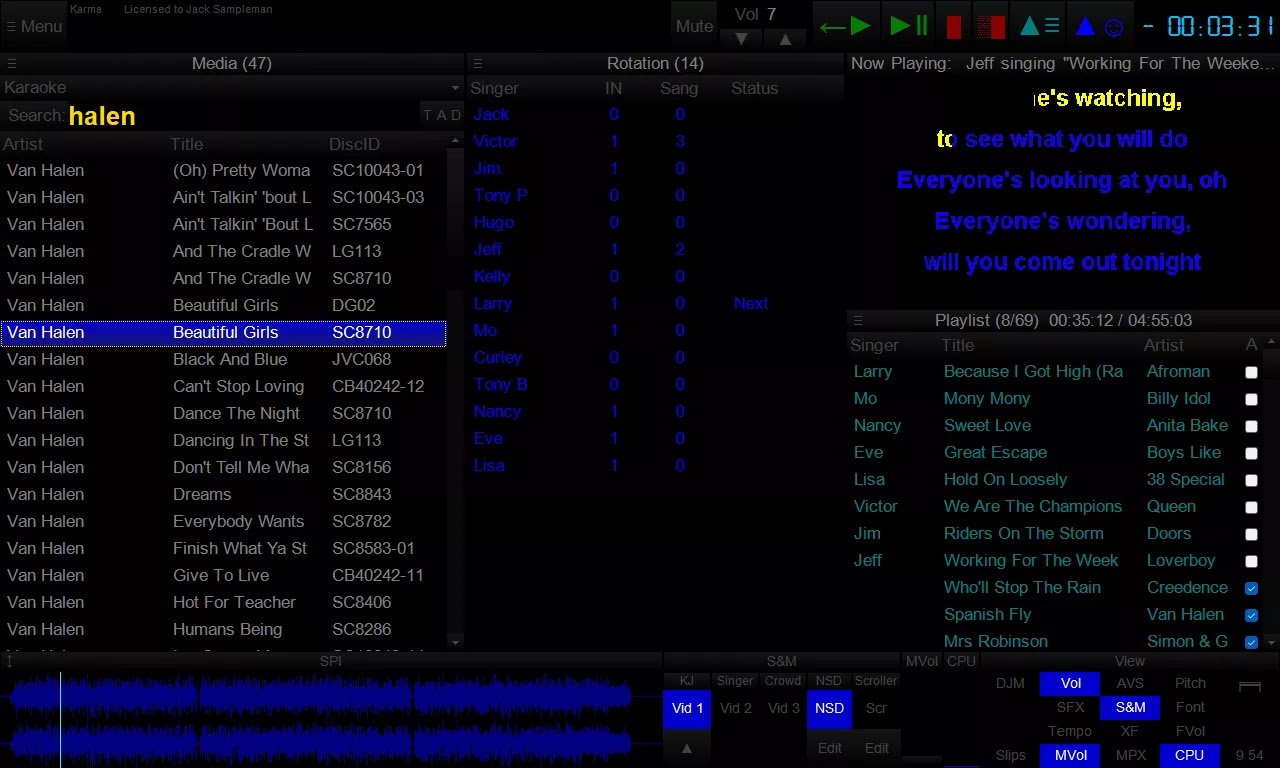Open the Menu in top-left corner

click(x=33, y=26)
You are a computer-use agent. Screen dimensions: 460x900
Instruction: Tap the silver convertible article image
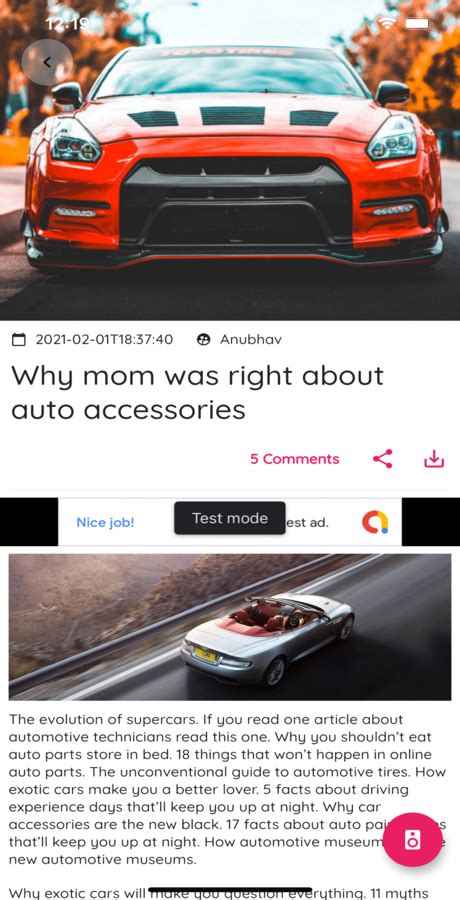tap(230, 627)
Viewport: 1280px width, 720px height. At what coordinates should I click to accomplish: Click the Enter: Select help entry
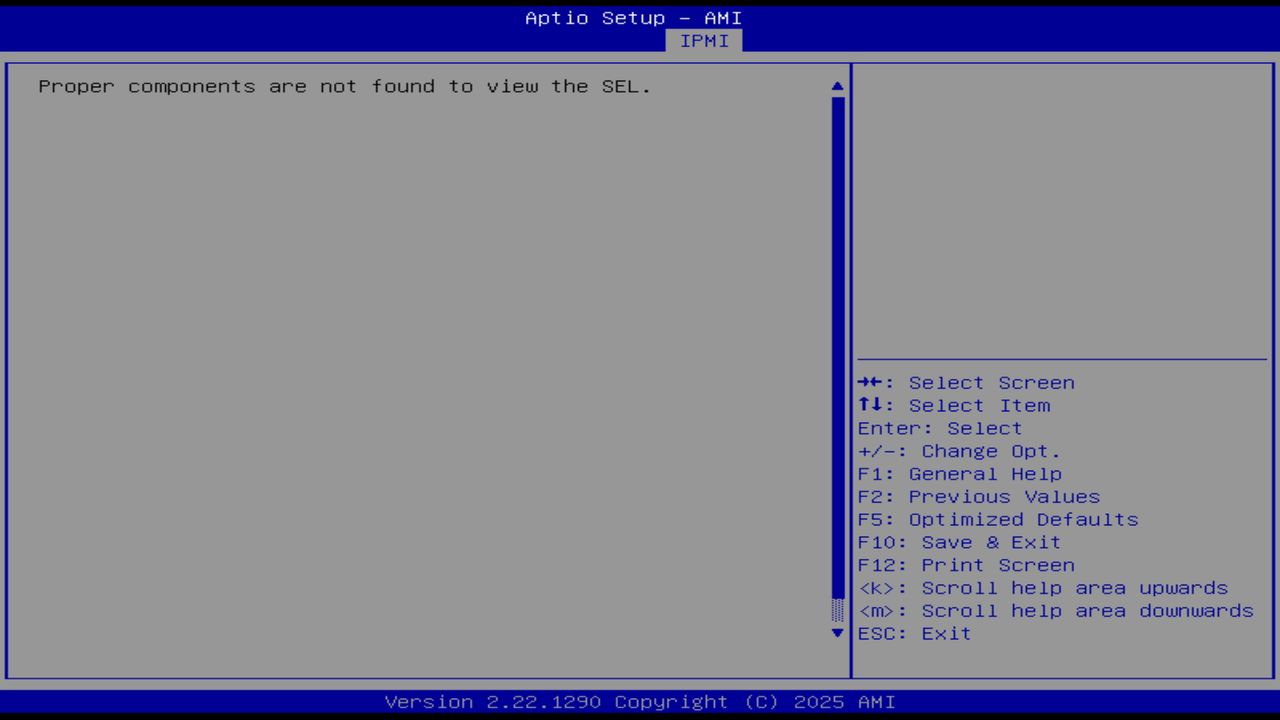point(940,428)
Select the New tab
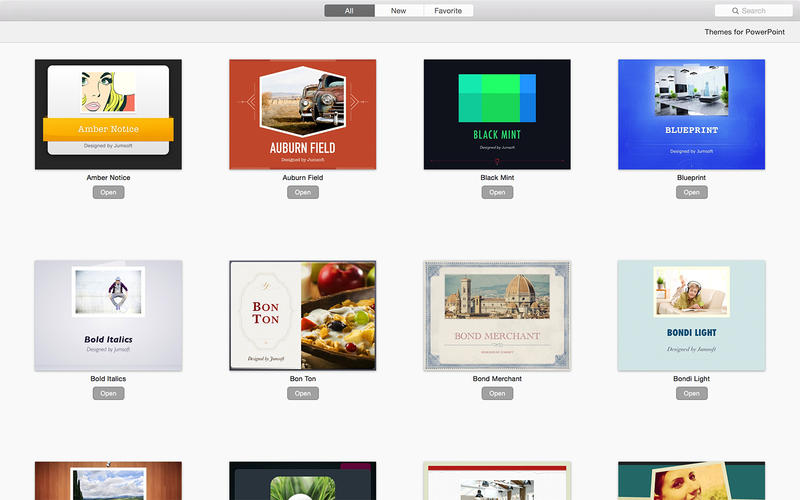 pyautogui.click(x=398, y=11)
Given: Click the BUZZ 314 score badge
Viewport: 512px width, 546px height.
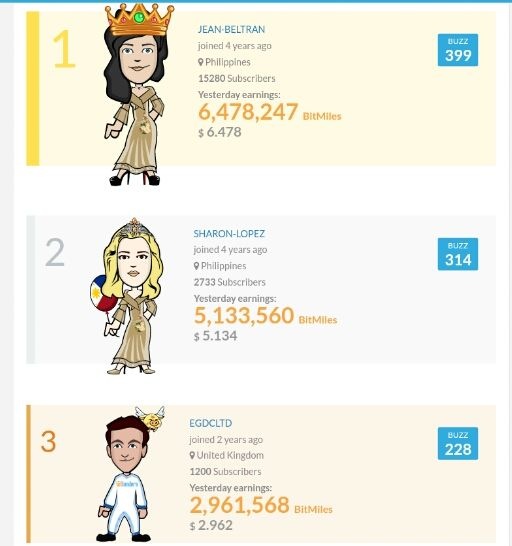Looking at the screenshot, I should pos(458,254).
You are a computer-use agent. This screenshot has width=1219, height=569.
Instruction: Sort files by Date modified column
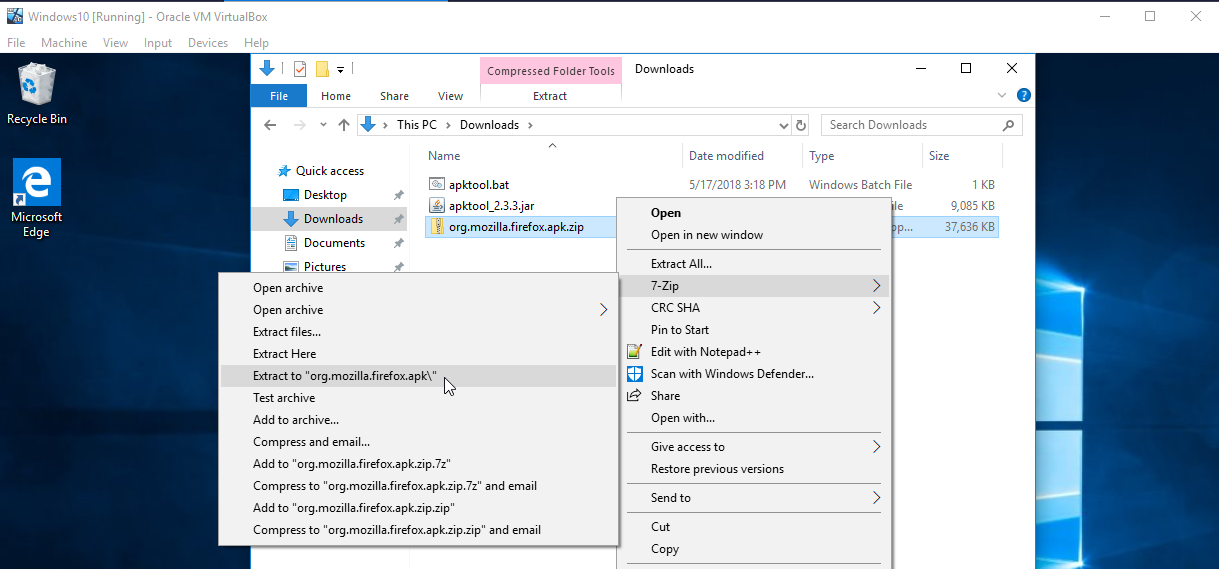(727, 156)
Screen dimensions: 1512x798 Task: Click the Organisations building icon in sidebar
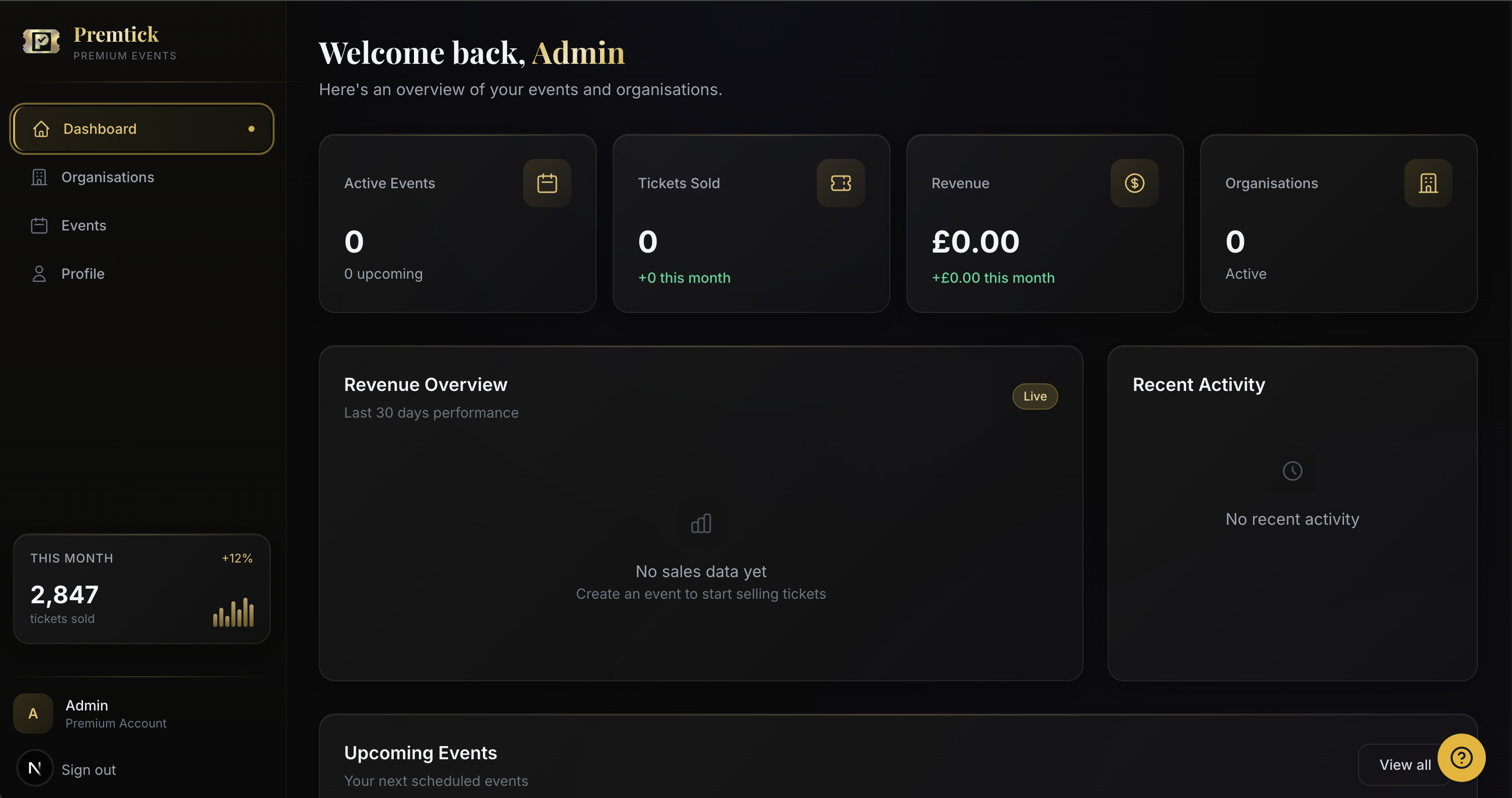39,177
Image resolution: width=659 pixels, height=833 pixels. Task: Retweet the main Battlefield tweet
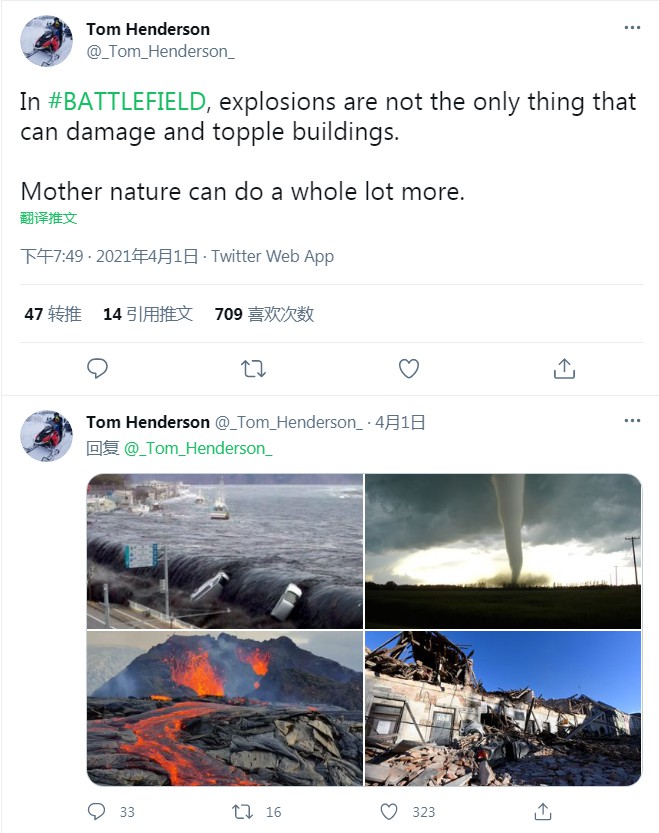(x=253, y=369)
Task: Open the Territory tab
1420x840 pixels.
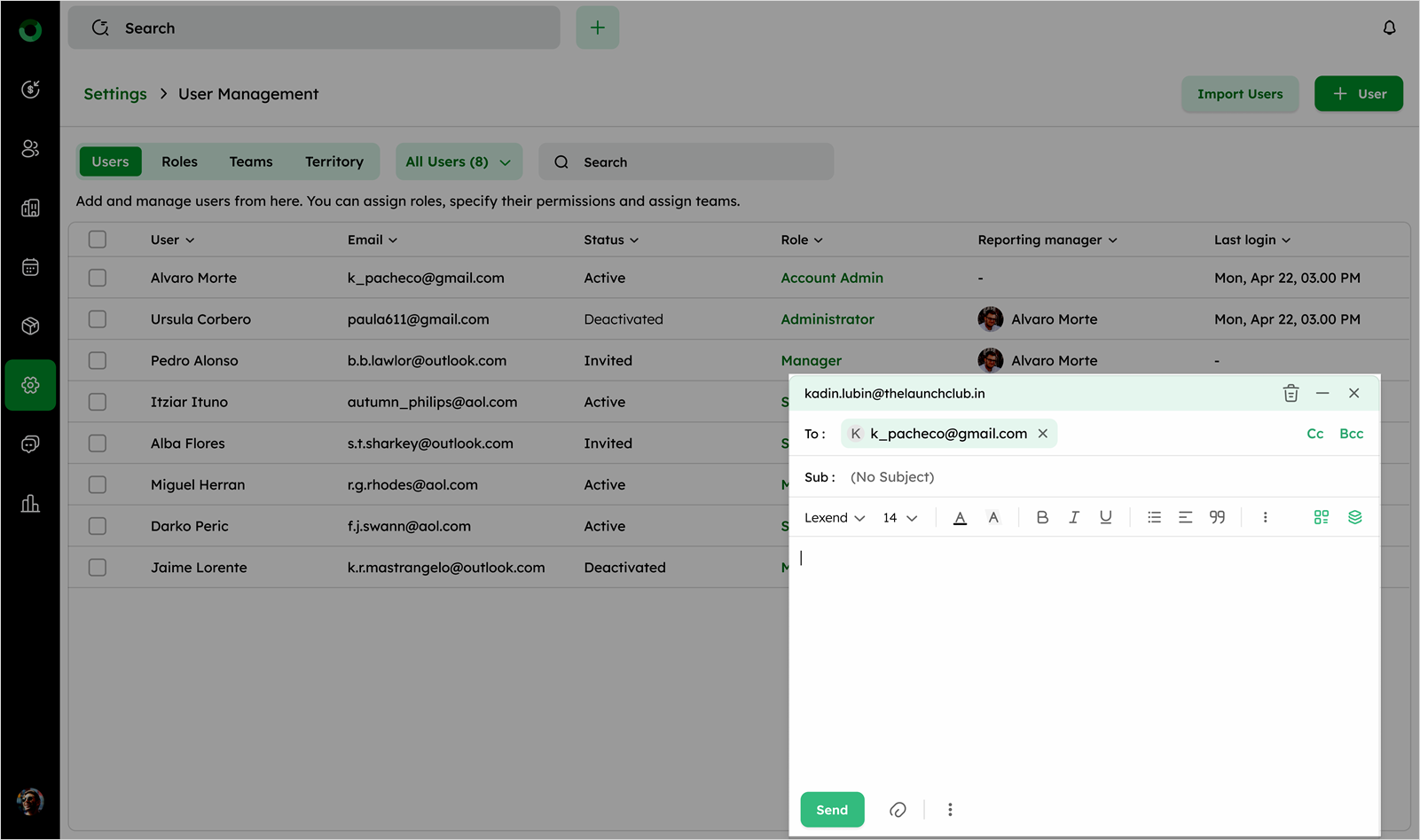Action: 333,161
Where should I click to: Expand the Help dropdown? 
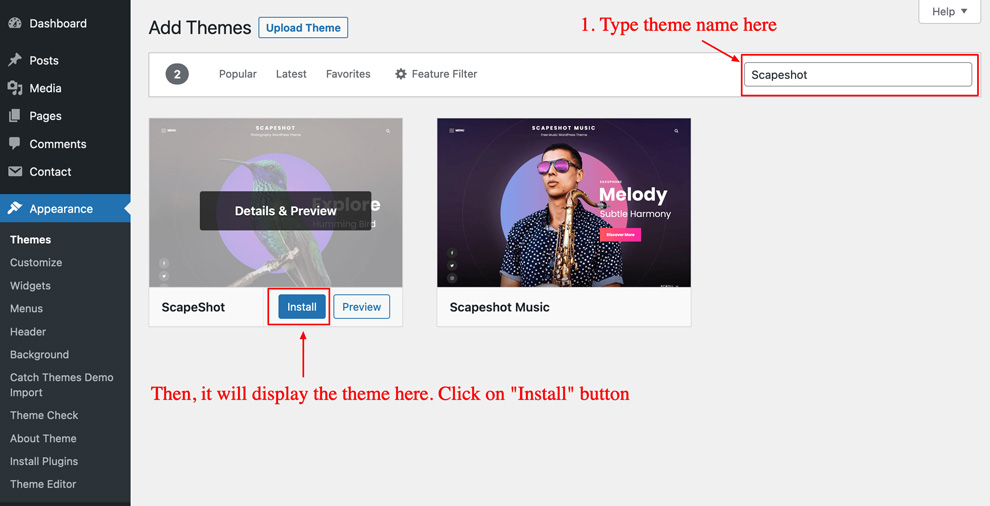pyautogui.click(x=949, y=12)
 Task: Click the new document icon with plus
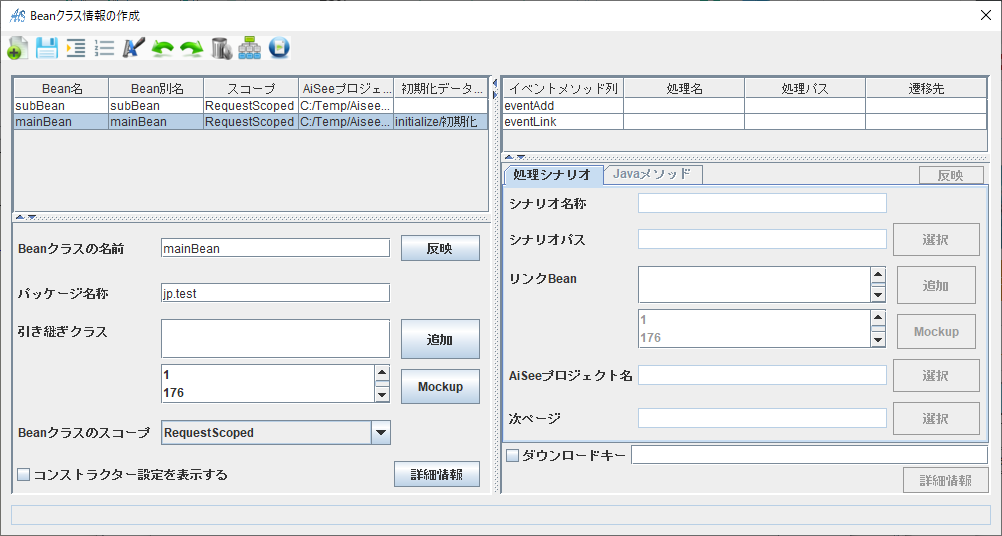(x=17, y=48)
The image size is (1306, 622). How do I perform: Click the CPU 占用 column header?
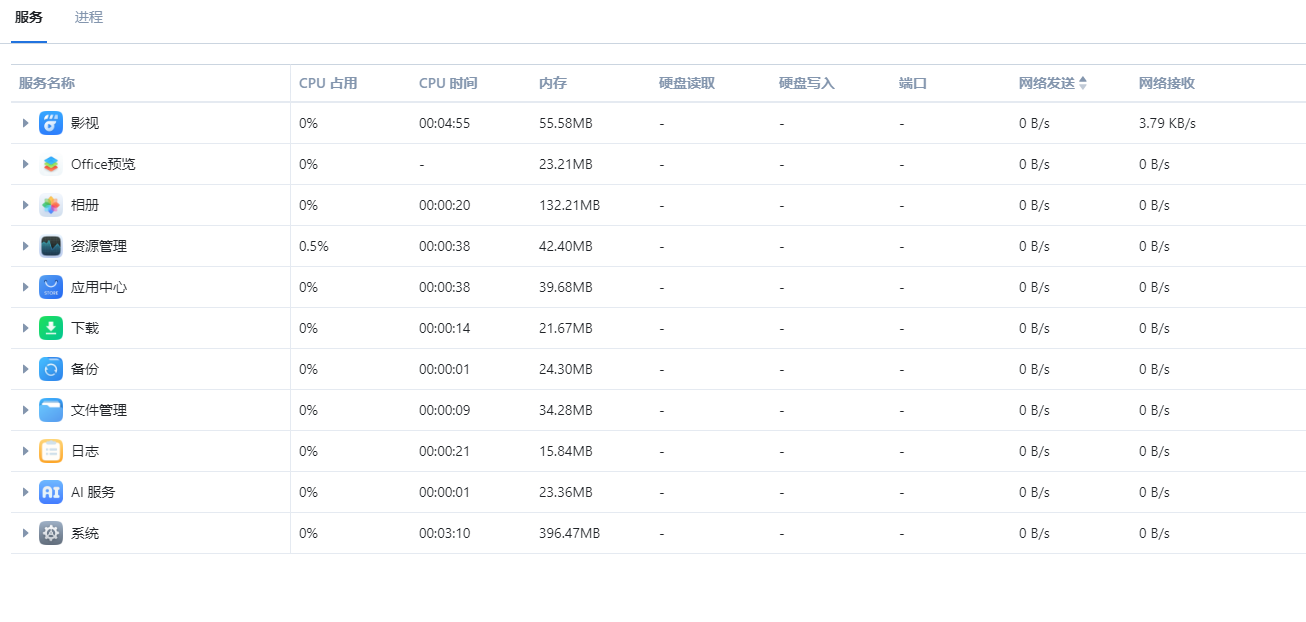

----

▶ _Requirement_: Retype word for word the span of lines above that begins with the line containing "1420x840 pixels." and ends with the last line of the records; skip all pictures.

▶ _Result of the task_:
1420x840 pixels.
Action: 333,161
Where should I click to: Expand the Help dropdown? 
pyautogui.click(x=949, y=12)
 Task: Click the new document icon with plus
(x=17, y=48)
The image size is (1306, 622). How do I perform: Click the CPU 占用 column header?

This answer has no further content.